One common theme among baits in this category is that the rear hook is often mounted underneath a molded fin or rudder. This helps to get the bait to run a certain way, but the hookup percentage goes down when fish are swiping at a fast-moving bait. That was considered when Murphy and the team at ima designed this lure.
“Part of what we required was for this to have a hook at the very back of the bait. With baits like this, the bass often miss it and having the hook there helps land more of the fish that swipe at it,” says Murphy.
Glide Fluke 125 Floating
According to Murphy, the floating version works well when fished as a wake bait. “With mono, the bait will float very well and you can retrieve it with your rod tip up and get a great action on the surface,” he says.
The bait also has a unique look on the surface. “If you get into a rhythm with your retrieve, you can get the bait to kick side to side and have that ‘hunting’ action to draw fish to the surface,” Murphy adds.
Murphy likes to use the sinking version when bass are feeding on spawning shad and also when fishing along docks. “We built the bait to fall horizontal, so you can cast next to a dock and let it fall and it has a great quivering action as it is falling, almost like a soft plastic stick bait,” he says.
Many different retrieves will work, and Murphy fishes the bait like a soft jerkbait.“With a quick jerk of the rod, you can also get it to push down slightly and then comeup as it corrects itself. You can also walk it like a soft-plastic jerkbait with a quick retrieve; the back hook will not get hooked on your line, and that was by design,” says the South Carolina pro.
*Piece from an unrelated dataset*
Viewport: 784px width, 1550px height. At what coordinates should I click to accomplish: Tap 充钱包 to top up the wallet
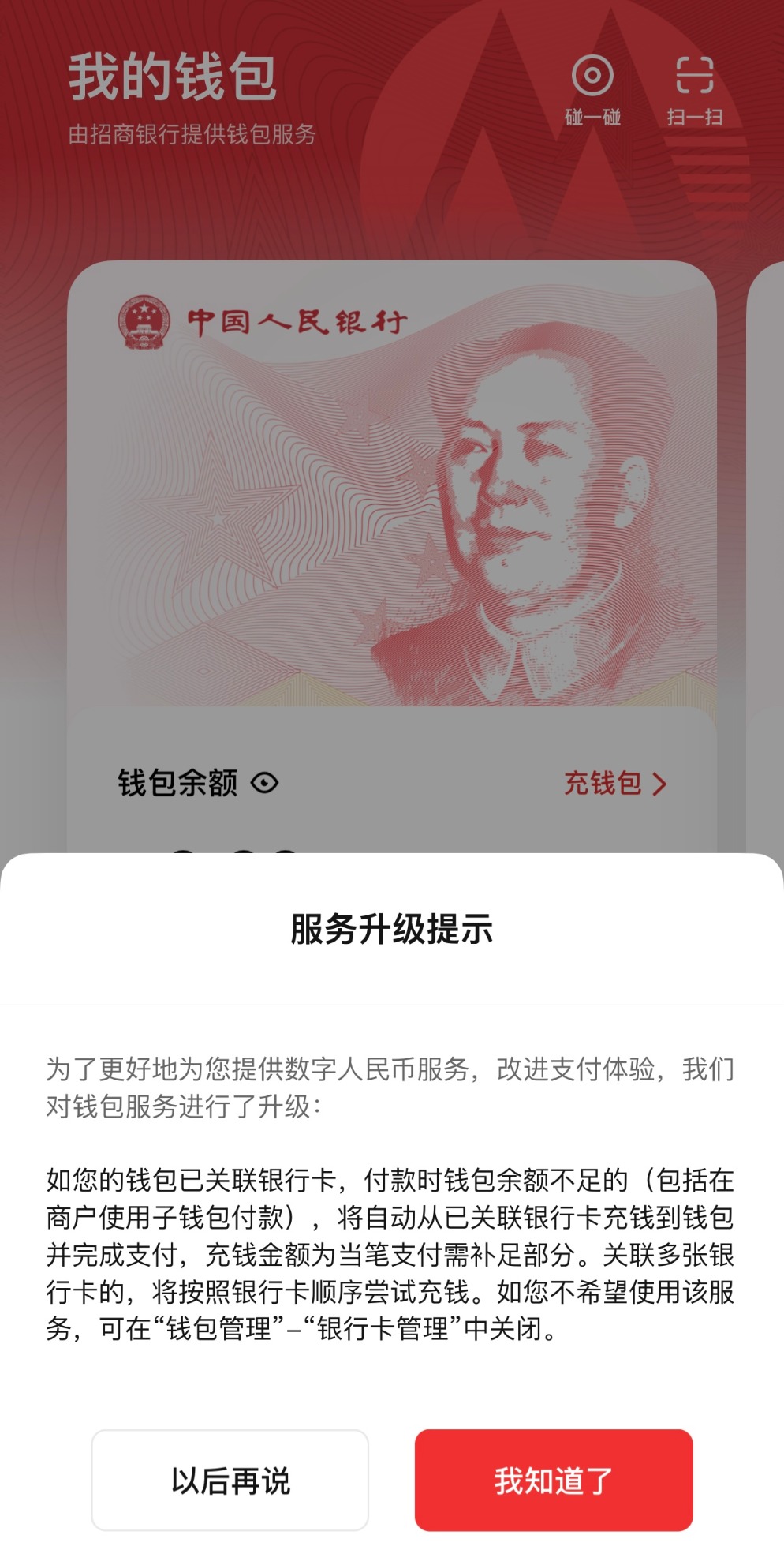pyautogui.click(x=614, y=783)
Being a bulky bait, heavy tackle is a must. Murphy recommends either a heavyweight crankbait rod or swimbait setup for both sizes of the ima Glider.
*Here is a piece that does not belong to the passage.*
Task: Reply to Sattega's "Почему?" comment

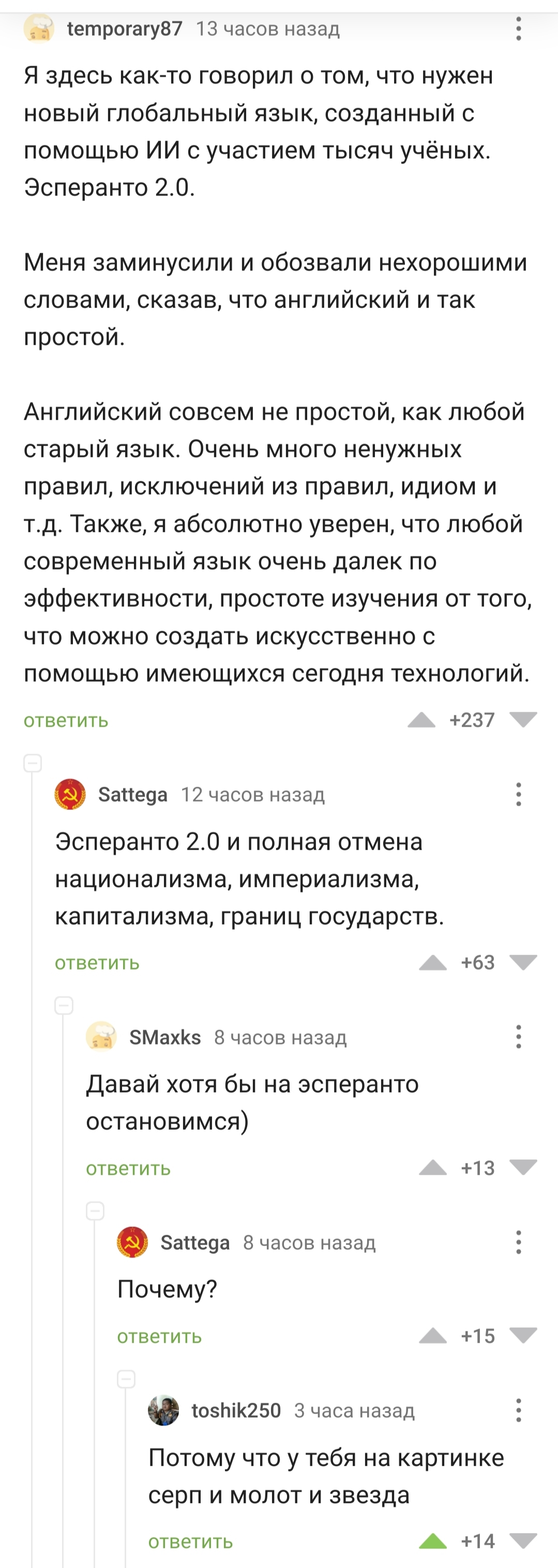Action: click(x=159, y=1336)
“I use a 7’4” heavy cranking rod, but a 7’2”-7’4” swimbait or heavy topwater rod will also work well,” he said. “I’m also a big fan of a high-speed reel because you can always slow down and for me, that is easier than using a slower reel and trying to reel faster.”
For line, a 20-pound monofilament or 30-pound braid is his choice for the floating model and a 15 to 20-pound fluorocarbon for the sinking model.